Turn the stretch of the rows from the line containing "Task: View the 68 likes count" through the end of the rows into a Markdown table with the columns Number and Entry, giving each line a number and skipping blank lines. Leave the pictures out of the answer.

═════ EXCERPTED RECORDS

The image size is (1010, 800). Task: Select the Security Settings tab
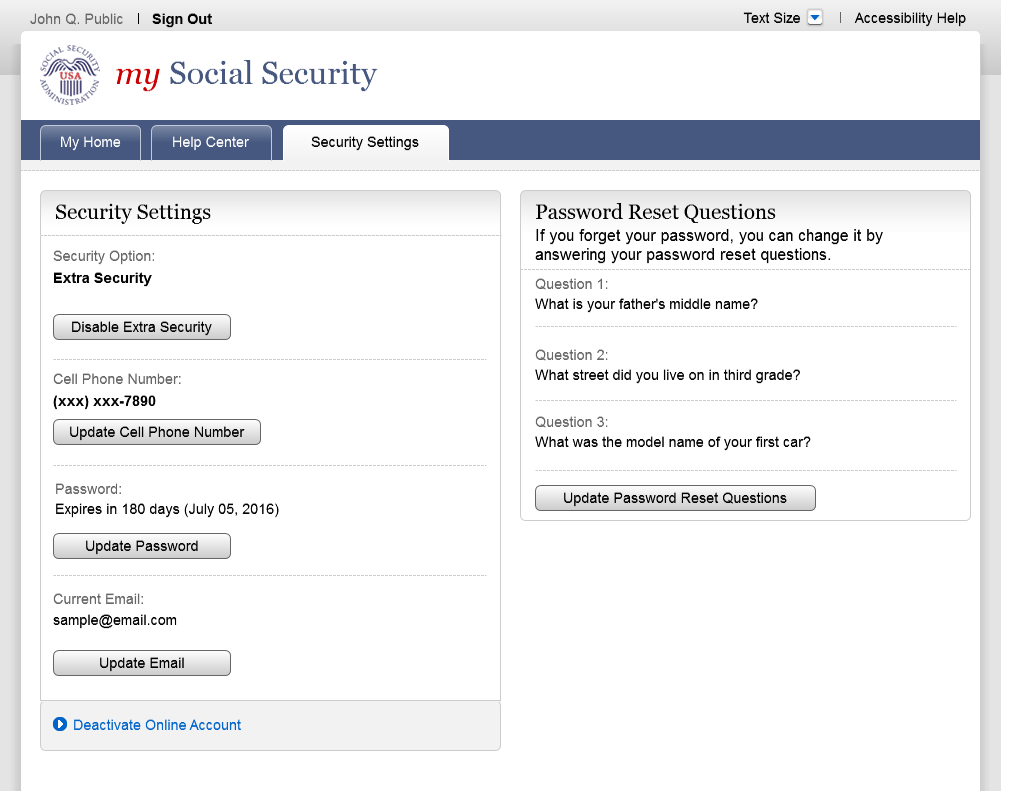(365, 142)
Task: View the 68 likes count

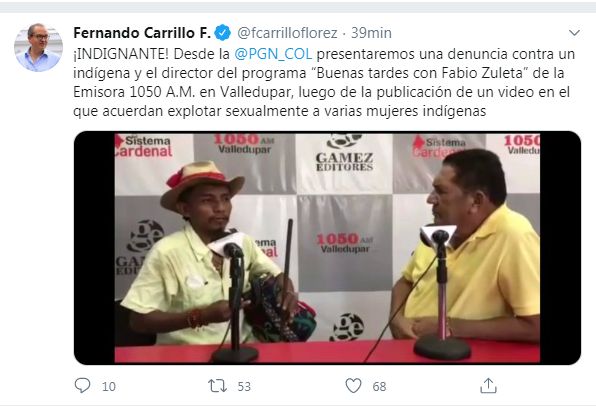Action: point(379,386)
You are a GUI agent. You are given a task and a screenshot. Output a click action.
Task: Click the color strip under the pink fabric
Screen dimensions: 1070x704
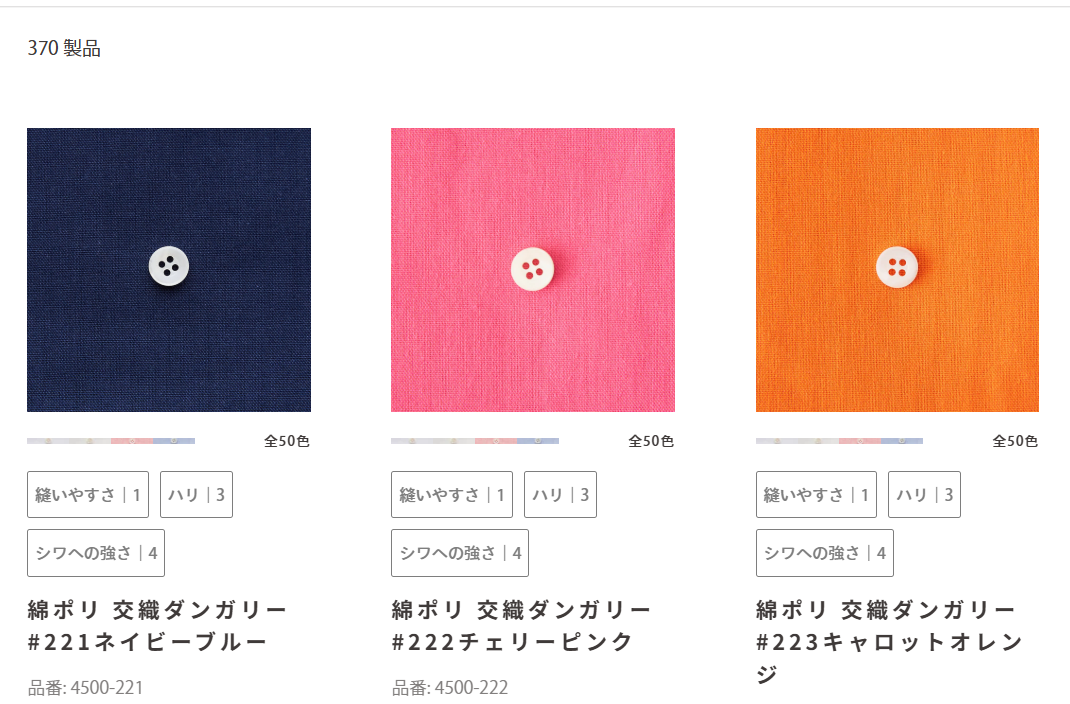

══════════

• [ANSWER TO THE TASK]:
| Number | Entry |
|---|---|
| 1 | Task: View the 68 likes count |
| 2 | Action: point(379,386) |
| 3 | You are a GUI agent. You are given a task and a screenshot. Output a click action. |
| 4 | Task: Click the color strip under the pink fabric |
| 5 | Screen dimensions: 1070x704 |